The intensity of light (\text{I}) from a light source is inversely proportional to the square of the distance (d) from the source. A light source has an intensity of 200 lux when the distance is 2 meters.
Determine the function that models the intensity of light as a function of the distance from the source.
Calculate the intensity of light when the distance from the source is 4 meters.
A population of rabbits is modeled by the function P\left(t\right) = 1000(1.12)^t, where P represents the rabbit population, and t represents the time in years.
Use the mathematical model to determine the rabbit population after 5 years.
The height of a bouncing ball in meters is modeled by the function H\left(t\right) = 10 - 5t^2, where H represents the height of the ball, and t represents the time in seconds.
Use the mathematical model to determine the height of the ball after 1 second and 2 seconds.
The temperature, T(t), in degrees Celsius, of a cup of coffee t minutes after being poured is given by the function T(t) = 20 + 70e^{-0.1t}.
Estimate the temperature of the coffee 5 minutes after being poured.
Calculate the average rate of change between 3 and 6 minutes and explain what it represents.
A car's fuel consumption (C) is inversely proportional to its speed (s). When the speed is 60 \text{ km/h}, the fuel consumption is 10 \text{ L/$100$ km}.
Write an equation relating the car's fuel consumption (C) in \text{L/$100$ km} to its speed (s) in \text{km/h}.
Calculate the fuel consumption when the car is traveling at a speed of 80 \text{ km/h}. Include the correct unit of measure in your answer.
At what speed should the car travel to achieve a fuel consumption of 8 \text{ L/$100$ km}? Include the correct unit of measure in your answer.
The time (t) it takes for a worker to complete a task is inversely proportional to the number of workers (w) assigned to the task. When 5 workers are assigned, the task is completed in 3 hours.
Write an equation relating the time (t) in hours to the number of workers (w).
How long will it take to complete the task if 10 workers are assigned? Include the correct unit of measure in your answer.
How many workers are required to complete the task in 1.5 hours? Include the correct unit of measure in your answer.

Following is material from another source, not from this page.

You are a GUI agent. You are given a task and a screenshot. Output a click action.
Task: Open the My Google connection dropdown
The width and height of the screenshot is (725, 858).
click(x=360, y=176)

A forestry company uses the mathematical model y=5e^{0.2x} to predict the population of a certain tree species in a forest, where y represents the number of trees and x represents the number of years since the beginning of the observation. The company collected the following data after 5 years:
\text{Years} | 0 | 1 | 2 | 3 | 4 | 5 |
---|---|---|---|---|---|---|
\text{Actual Population} | 5 | 6 | 7.3 | 8.9 | 10.9 | 13.5 |
\text{After $5$ years} | 5 | 6.1 | 7.4 | 9.2 | 11.3 | 14.1 |
Evaluate the validity of the model by comparing its predictions to the actual data.
A scientist proposes a mathematical model y=3x^2-4x+2 to describe the height y (in meters) of a projectile above the ground at time x (in seconds). The following table shows the actual height data from an experiment:
\text{Time ($s$)} | 0 | 1 | 2 | 3 | 4 | 5 |
---|---|---|---|---|---|---|
\text{Actual Height ($m$)} | 2 | 1 | 6 | 17 | 34 | 57 |
\text{Predicted height} | 2 | 1.5 | 5.8 | 17.3 | 34.2 | 56.8 |
Evaluate the validity of the model by comparing its predictions to the actual data.
An economist develops a mathematical model y=1500(1.03)^x to predict the annual salary y (in dollars) of a worker x years after being hired. The following table shows the actual salary data for a worker:
Years | 0 | 1 | 2 | 3 | 4 | 5 |
---|---|---|---|---|---|---|
Actual Salary (dollars) | 1500 | 1545 | 1591 | 1638 | 1687 | 1738 |
Predicted salary | 1500 | 1550 | 1595 | 1640 | 1690 | 1735 |
Evaluate the validity of the model by comparing its predictions to the actual data.